However, as \(k\) increases, so does the opportunity for instability in the polynomial, particularly when working in high dimensions (see Table 3 for an example of this, and Sect. 3.1 for more of a discussion on this topic). As such, keeping \(k\) relatively low is not only beneficial for cost, but for stability. Furthermore, choosing low values of \(k\) results in a good approximation for the inverse square root of the covariance matrix, as can be seen by the polynomial fit to the eigenvalues in Fig. 1. This will be further demonstrated in the numerical examples in Sect. 3.

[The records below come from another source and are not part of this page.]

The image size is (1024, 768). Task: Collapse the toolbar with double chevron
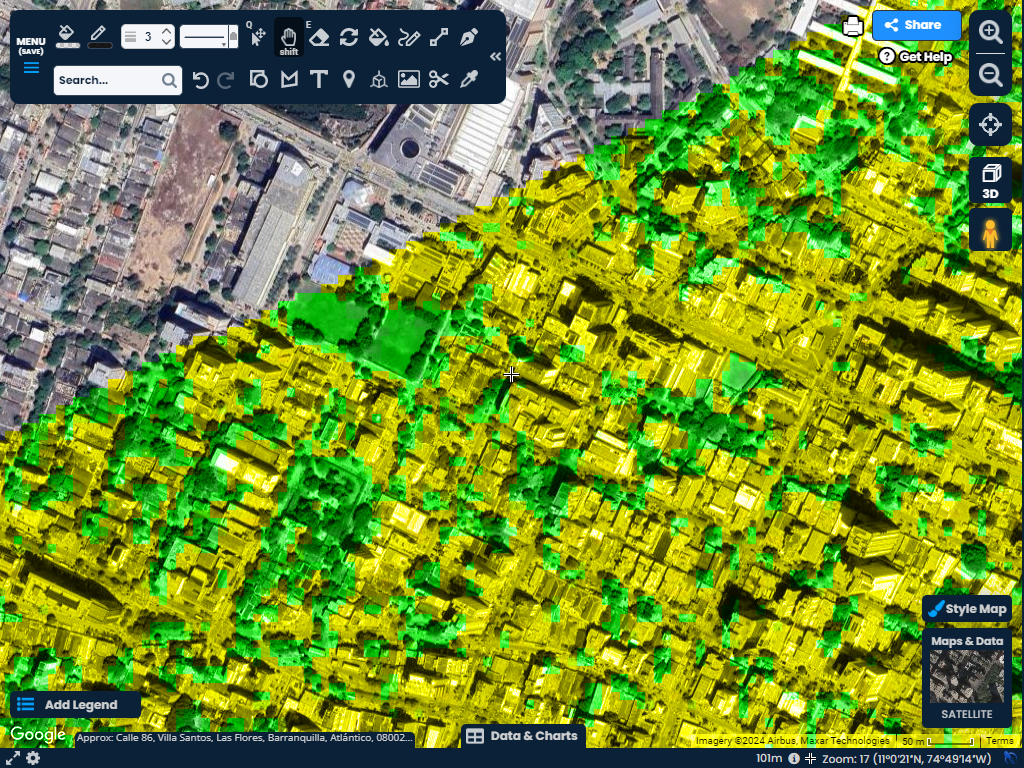(x=495, y=57)
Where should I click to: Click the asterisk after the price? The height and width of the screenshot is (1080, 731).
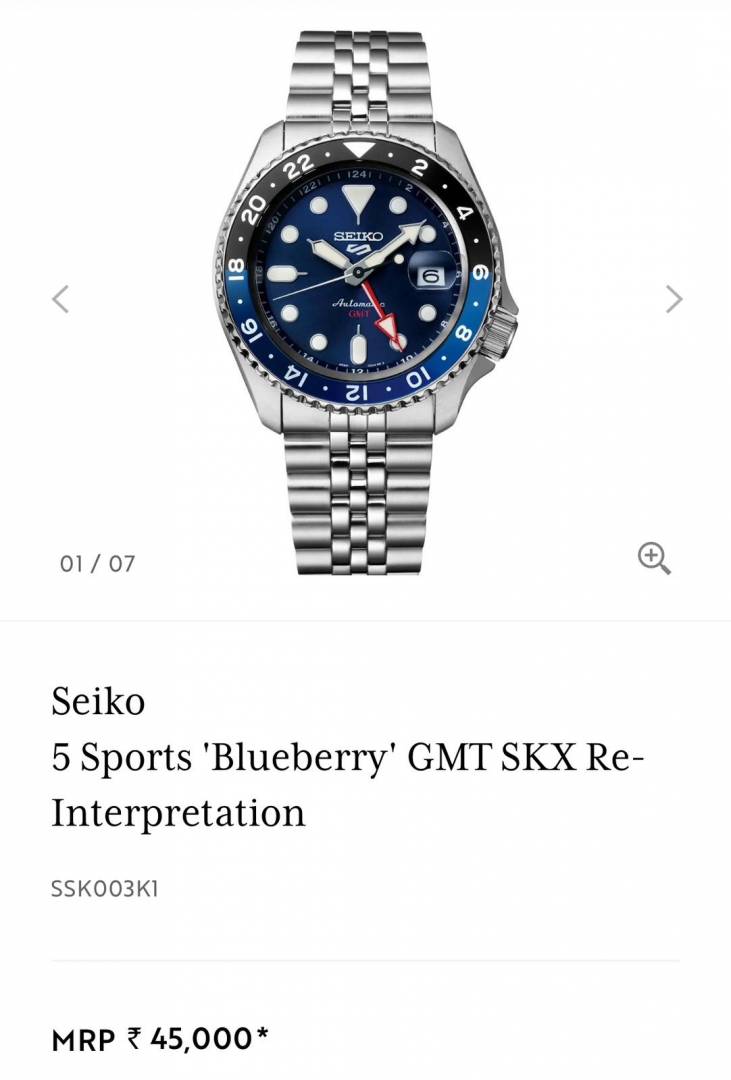point(263,1036)
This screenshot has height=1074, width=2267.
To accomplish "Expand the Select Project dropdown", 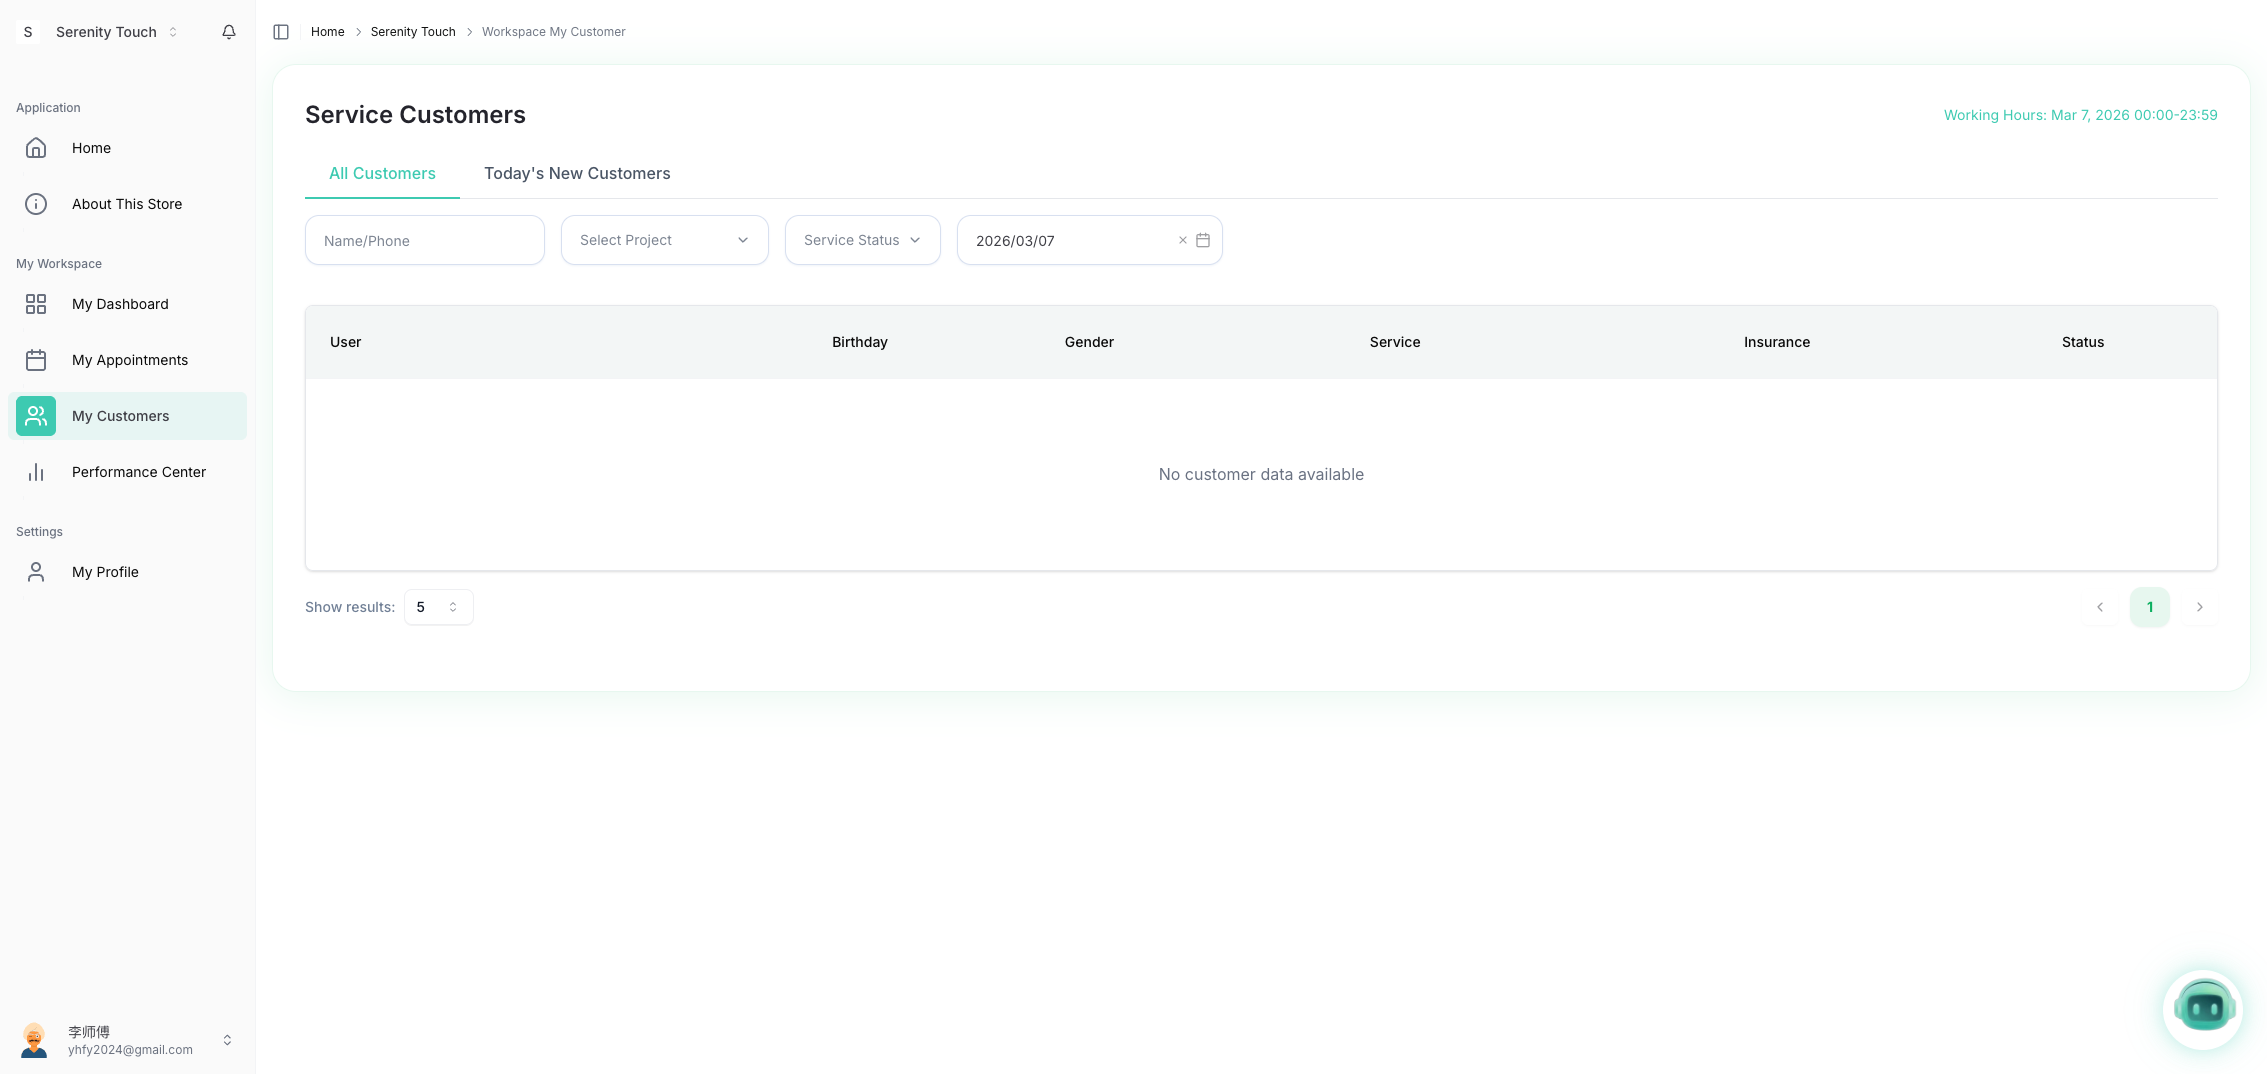I will click(664, 240).

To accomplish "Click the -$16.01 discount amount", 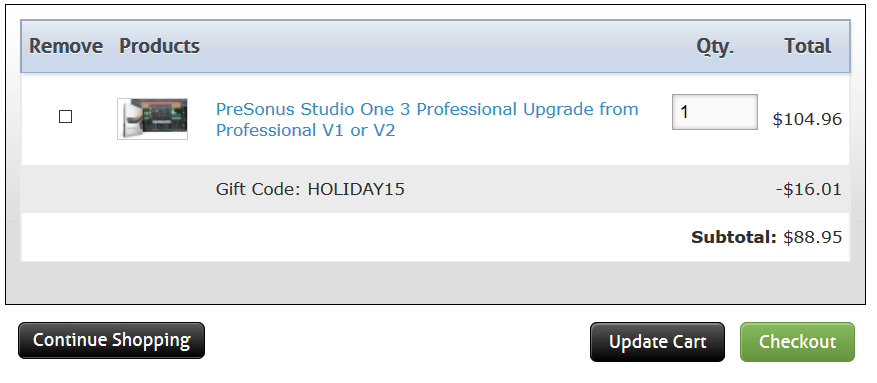I will 808,189.
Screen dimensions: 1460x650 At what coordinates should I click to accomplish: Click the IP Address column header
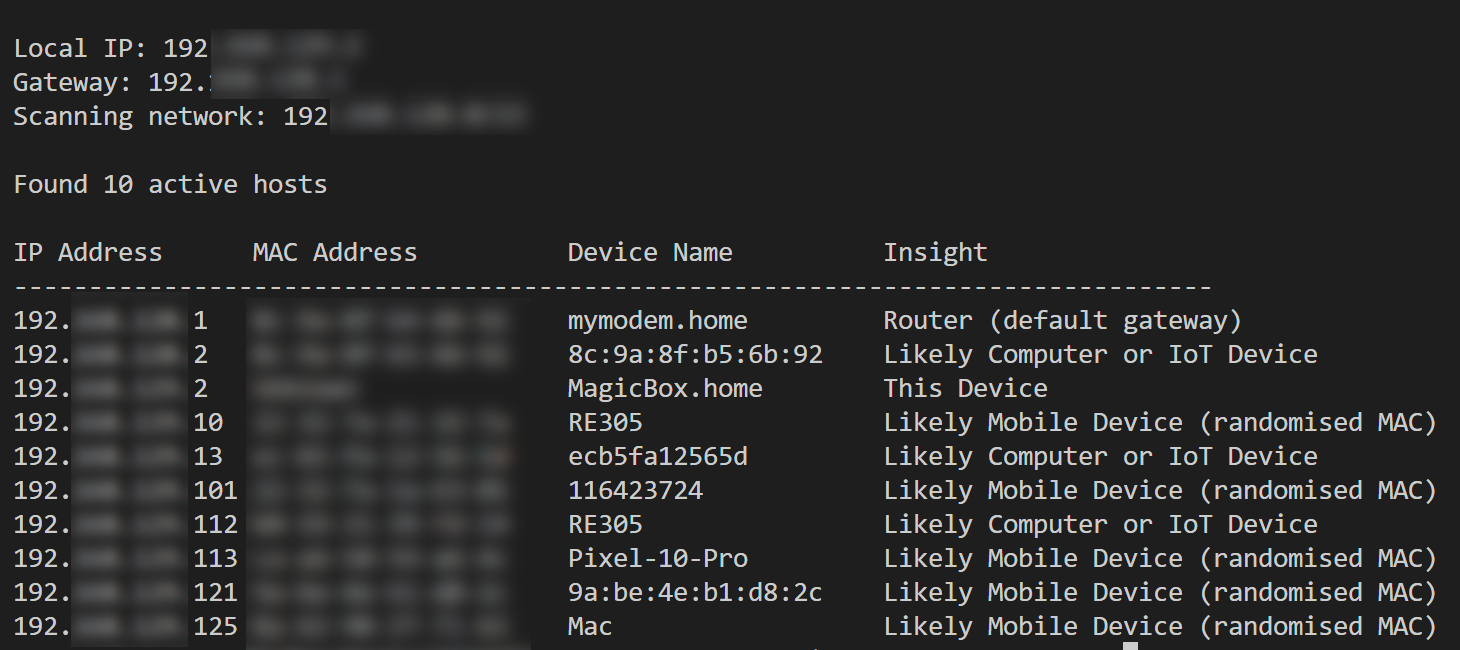pyautogui.click(x=88, y=253)
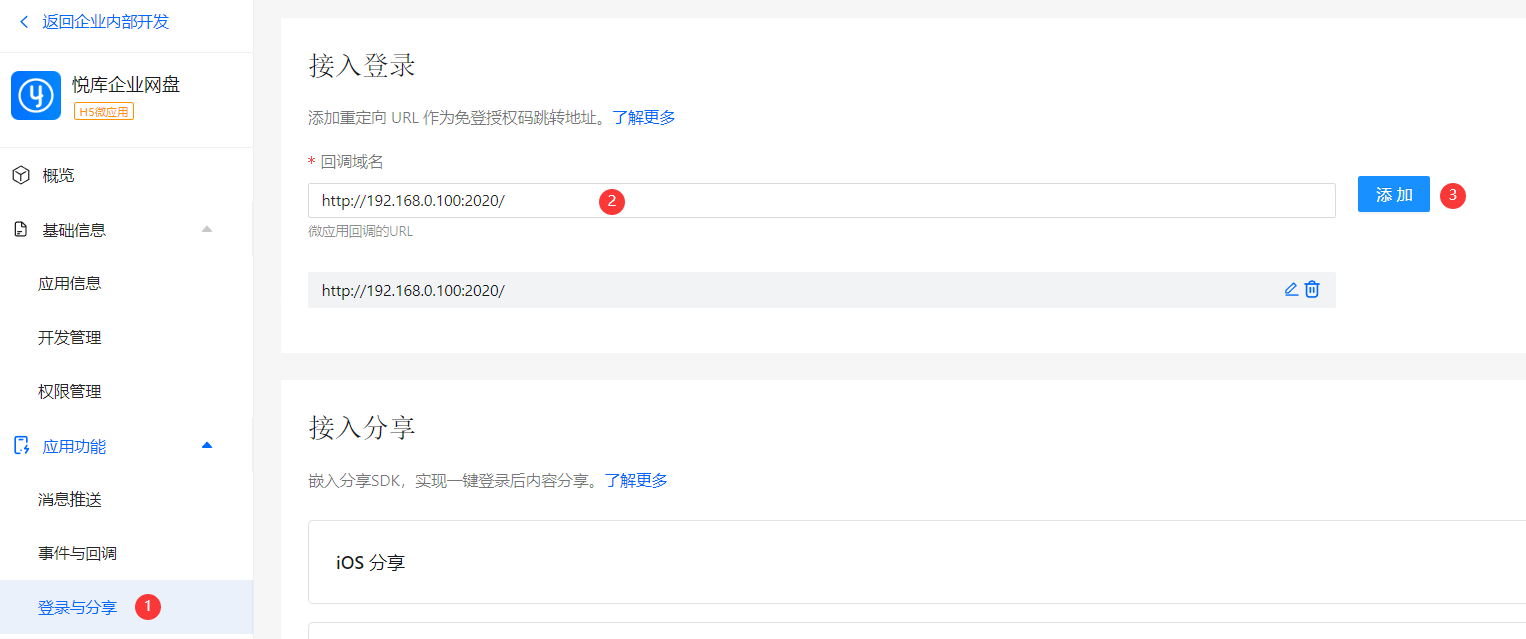
Task: Delete the saved callback URL via trash icon
Action: [x=1312, y=290]
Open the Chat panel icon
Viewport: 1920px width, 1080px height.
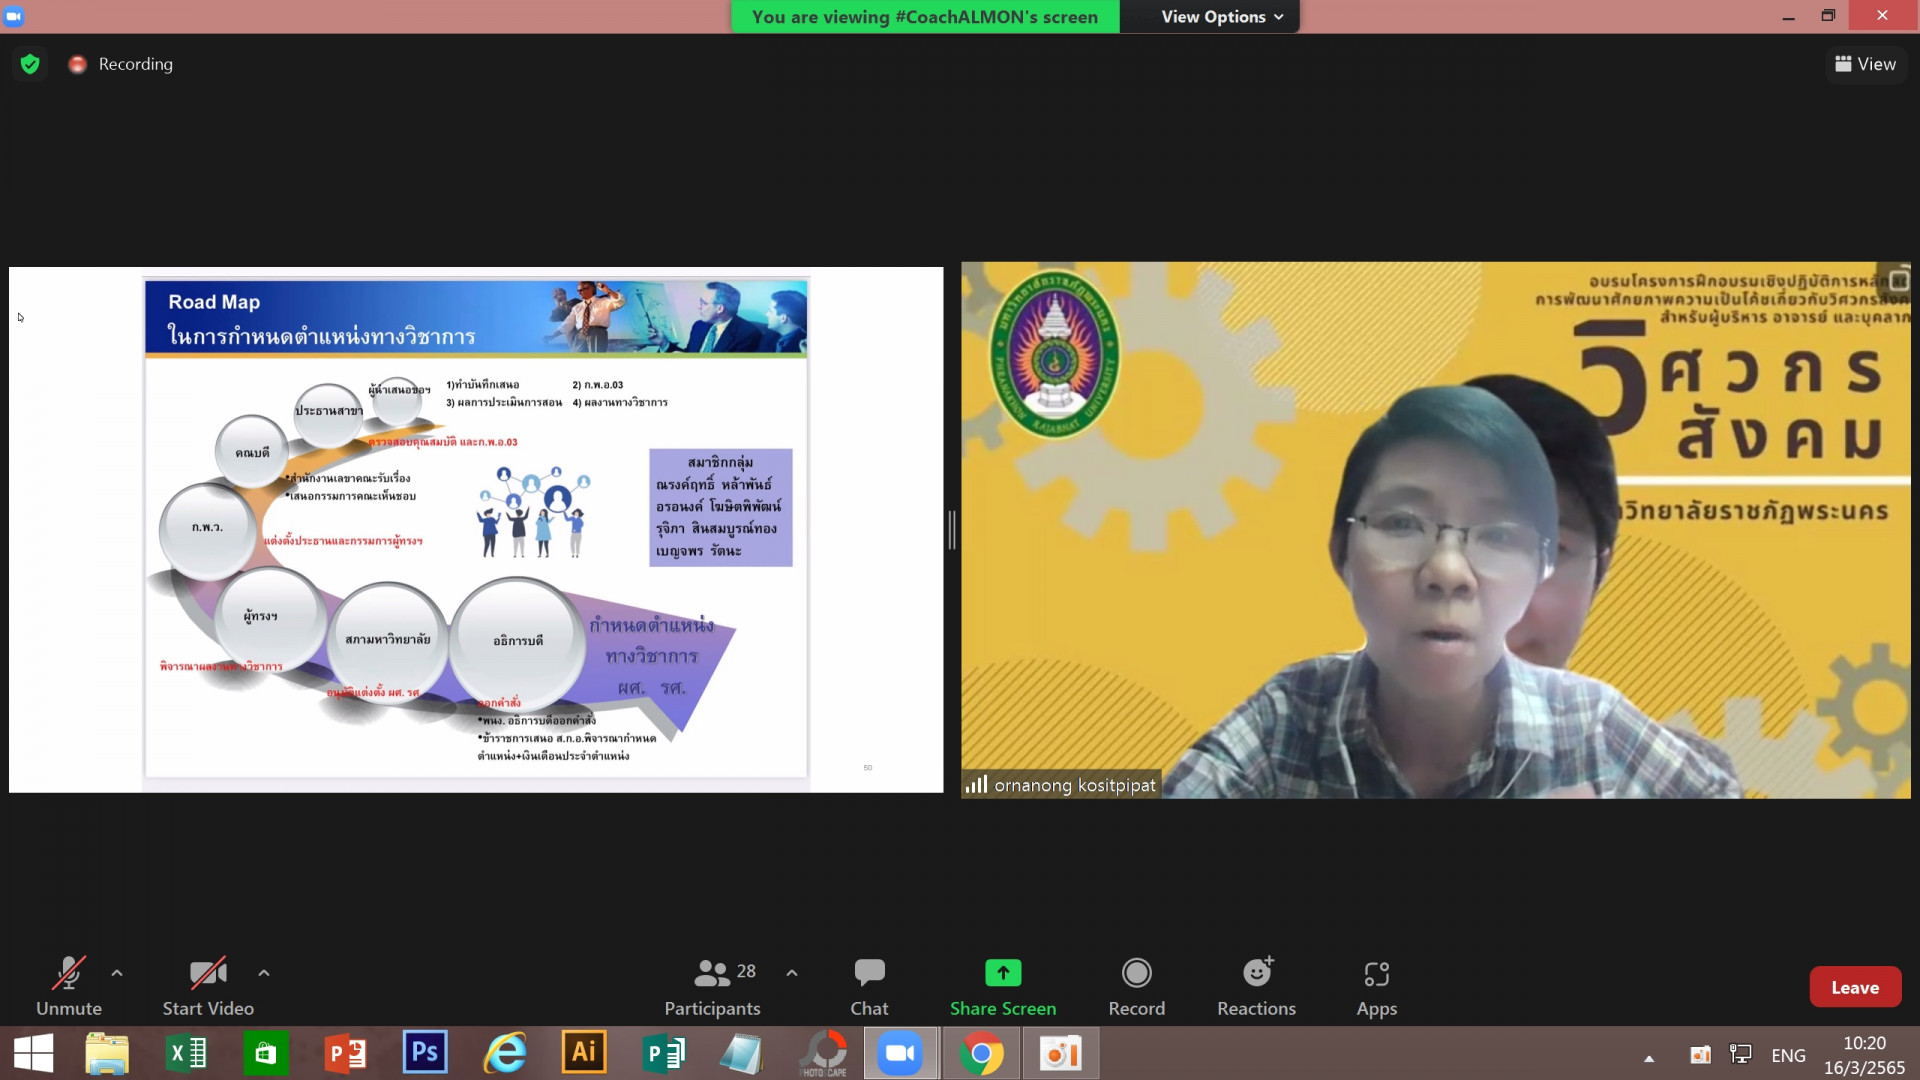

In this paper, we often run the same experiments multiple times with different values of \(k\), and use a problem-specific metric to identify the best value of \(k\) for that dataset. For example, in Sect. 3.1, we use the Wasserstein metric to compare the whitened data to the standard normal distribution, as well as a sum-of-squares-based metric. We then choose the value of \(k\) which produces the lowest values for these metrics. This is similar to methods used in many parameterized methods, such as using scree plots or silhouette scores to judge the best number of clusters to use in a clustering algorithm. It may often be best to apply minimal-variance whitening for multiple values of \(k\) to the dataset, and then inspect the empirical covariance matrix of the transformed data to see which value of \(k\) has performed best.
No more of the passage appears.